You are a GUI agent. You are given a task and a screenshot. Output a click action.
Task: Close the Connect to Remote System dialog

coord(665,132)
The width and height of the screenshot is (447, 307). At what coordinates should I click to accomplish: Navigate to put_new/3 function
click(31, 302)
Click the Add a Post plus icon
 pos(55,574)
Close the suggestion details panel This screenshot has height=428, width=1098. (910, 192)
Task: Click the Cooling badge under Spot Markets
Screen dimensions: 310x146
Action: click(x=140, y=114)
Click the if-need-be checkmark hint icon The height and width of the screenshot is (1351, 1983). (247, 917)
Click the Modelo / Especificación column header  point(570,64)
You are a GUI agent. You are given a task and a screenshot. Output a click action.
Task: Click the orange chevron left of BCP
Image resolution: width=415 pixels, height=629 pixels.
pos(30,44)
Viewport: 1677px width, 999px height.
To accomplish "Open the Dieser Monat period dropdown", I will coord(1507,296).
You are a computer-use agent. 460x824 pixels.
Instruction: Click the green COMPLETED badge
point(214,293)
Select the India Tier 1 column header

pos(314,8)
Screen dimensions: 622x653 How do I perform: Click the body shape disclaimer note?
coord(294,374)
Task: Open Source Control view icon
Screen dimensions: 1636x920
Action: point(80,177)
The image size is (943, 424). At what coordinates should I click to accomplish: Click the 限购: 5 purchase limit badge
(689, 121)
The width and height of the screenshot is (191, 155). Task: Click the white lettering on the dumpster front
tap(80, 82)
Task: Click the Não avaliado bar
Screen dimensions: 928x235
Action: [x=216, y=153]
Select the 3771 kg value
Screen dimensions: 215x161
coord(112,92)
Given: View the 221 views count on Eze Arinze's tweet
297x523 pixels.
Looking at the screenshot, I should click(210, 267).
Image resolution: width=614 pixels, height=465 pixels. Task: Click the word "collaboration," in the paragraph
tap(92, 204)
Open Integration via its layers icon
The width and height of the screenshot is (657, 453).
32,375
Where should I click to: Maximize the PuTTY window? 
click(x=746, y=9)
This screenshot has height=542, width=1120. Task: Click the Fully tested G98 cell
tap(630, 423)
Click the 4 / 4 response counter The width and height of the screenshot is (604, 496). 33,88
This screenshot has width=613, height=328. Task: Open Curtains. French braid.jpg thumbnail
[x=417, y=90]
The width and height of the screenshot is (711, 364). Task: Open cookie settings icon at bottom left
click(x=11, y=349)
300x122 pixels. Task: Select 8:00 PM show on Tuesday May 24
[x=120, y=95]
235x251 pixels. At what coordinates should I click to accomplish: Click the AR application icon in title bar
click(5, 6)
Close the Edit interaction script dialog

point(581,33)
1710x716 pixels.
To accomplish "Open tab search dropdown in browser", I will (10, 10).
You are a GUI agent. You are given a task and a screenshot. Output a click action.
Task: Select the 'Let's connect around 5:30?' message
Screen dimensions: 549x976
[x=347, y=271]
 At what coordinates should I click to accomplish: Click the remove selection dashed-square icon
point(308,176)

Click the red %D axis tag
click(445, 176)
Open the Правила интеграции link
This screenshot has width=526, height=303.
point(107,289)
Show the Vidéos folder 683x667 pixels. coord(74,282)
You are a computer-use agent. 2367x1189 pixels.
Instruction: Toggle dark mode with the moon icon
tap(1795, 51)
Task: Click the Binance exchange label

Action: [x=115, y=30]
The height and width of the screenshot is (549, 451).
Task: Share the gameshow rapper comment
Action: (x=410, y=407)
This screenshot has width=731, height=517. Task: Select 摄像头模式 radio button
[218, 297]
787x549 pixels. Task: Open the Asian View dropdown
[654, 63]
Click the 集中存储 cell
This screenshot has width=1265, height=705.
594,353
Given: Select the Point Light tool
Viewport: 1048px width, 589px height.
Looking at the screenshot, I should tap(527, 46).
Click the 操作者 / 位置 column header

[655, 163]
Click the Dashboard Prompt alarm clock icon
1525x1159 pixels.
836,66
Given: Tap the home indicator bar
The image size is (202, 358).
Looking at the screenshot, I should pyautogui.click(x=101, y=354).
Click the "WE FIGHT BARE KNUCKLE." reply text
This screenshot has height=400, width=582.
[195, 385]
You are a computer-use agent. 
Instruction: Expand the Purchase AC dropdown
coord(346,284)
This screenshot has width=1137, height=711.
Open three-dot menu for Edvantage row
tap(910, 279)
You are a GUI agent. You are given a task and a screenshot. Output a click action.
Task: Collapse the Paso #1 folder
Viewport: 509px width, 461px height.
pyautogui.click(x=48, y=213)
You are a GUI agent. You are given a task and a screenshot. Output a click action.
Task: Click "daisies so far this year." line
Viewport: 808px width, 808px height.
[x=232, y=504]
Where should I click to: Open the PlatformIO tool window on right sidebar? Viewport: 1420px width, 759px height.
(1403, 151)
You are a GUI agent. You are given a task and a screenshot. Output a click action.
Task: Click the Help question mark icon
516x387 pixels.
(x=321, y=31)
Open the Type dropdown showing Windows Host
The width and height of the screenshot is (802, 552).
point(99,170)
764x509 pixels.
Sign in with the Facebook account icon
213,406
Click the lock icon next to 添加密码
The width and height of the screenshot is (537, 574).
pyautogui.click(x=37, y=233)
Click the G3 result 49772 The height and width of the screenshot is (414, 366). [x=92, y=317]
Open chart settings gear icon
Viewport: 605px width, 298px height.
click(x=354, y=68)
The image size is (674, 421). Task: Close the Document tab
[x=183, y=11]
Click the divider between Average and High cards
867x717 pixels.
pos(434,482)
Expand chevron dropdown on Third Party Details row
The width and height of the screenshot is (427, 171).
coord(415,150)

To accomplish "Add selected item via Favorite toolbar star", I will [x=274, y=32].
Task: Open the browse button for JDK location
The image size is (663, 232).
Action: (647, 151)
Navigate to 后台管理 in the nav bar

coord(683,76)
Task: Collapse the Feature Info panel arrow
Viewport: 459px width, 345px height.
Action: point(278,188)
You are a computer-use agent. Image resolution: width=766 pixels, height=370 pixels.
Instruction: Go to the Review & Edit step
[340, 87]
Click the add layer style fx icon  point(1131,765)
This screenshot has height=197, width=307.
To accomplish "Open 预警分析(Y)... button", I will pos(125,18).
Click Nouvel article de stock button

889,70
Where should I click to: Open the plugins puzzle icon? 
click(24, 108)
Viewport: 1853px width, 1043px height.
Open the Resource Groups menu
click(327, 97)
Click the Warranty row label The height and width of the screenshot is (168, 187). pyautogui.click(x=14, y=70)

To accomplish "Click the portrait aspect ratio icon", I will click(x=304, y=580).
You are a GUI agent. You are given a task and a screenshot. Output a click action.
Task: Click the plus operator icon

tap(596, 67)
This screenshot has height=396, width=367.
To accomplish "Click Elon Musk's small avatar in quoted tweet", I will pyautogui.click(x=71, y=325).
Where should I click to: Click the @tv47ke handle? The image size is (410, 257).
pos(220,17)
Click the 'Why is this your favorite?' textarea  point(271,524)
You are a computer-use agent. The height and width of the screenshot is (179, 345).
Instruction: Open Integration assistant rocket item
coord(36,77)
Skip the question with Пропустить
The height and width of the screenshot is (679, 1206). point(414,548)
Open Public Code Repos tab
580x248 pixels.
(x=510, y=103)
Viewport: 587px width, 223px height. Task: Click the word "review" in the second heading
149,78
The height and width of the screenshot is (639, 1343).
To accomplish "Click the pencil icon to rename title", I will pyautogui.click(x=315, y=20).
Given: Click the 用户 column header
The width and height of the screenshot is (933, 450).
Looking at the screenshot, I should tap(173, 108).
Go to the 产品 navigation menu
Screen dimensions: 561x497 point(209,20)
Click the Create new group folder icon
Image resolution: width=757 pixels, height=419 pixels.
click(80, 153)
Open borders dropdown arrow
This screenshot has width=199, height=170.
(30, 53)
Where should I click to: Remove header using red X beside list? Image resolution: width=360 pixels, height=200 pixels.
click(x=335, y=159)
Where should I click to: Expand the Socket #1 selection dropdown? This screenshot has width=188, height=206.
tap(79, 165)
____________________
Gib die Zeilen von der Zeile mit „will click(x=304, y=580).“ bis zum Ende der Auflistung unverändert wieder, beide Grenzen eingeschlossen.

To accomplish "Click the portrait aspect ratio icon", I will click(x=304, y=580).
You are a GUI agent. You are given a task and a screenshot. Output a click action.
Task: Click the plus operator icon

tap(596, 67)
This screenshot has height=396, width=367.
To accomplish "Click Elon Musk's small avatar in quoted tweet", I will pyautogui.click(x=71, y=325).
Where should I click to: Click the @tv47ke handle? The image size is (410, 257).
pos(220,17)
Click the 'Why is this your favorite?' textarea  point(271,524)
You are a computer-use agent. The height and width of the screenshot is (179, 345).
Instruction: Open Integration assistant rocket item
coord(36,77)
Skip the question with Пропустить
The height and width of the screenshot is (679, 1206). point(414,548)
Open Public Code Repos tab
580x248 pixels.
(x=510, y=103)
Viewport: 587px width, 223px height. Task: Click the word "review" in the second heading
149,78
The height and width of the screenshot is (639, 1343).
To accomplish "Click the pencil icon to rename title", I will pyautogui.click(x=315, y=20).
Given: Click the 用户 column header
The width and height of the screenshot is (933, 450).
Looking at the screenshot, I should tap(173, 108).
Go to the 产品 navigation menu
Screen dimensions: 561x497 point(209,20)
Click the Create new group folder icon
Image resolution: width=757 pixels, height=419 pixels.
click(80, 153)
Open borders dropdown arrow
This screenshot has width=199, height=170.
(30, 53)
Where should I click to: Remove header using red X beside list? Image resolution: width=360 pixels, height=200 pixels.
click(x=335, y=159)
Where should I click to: Expand the Socket #1 selection dropdown? This screenshot has width=188, height=206.
tap(79, 165)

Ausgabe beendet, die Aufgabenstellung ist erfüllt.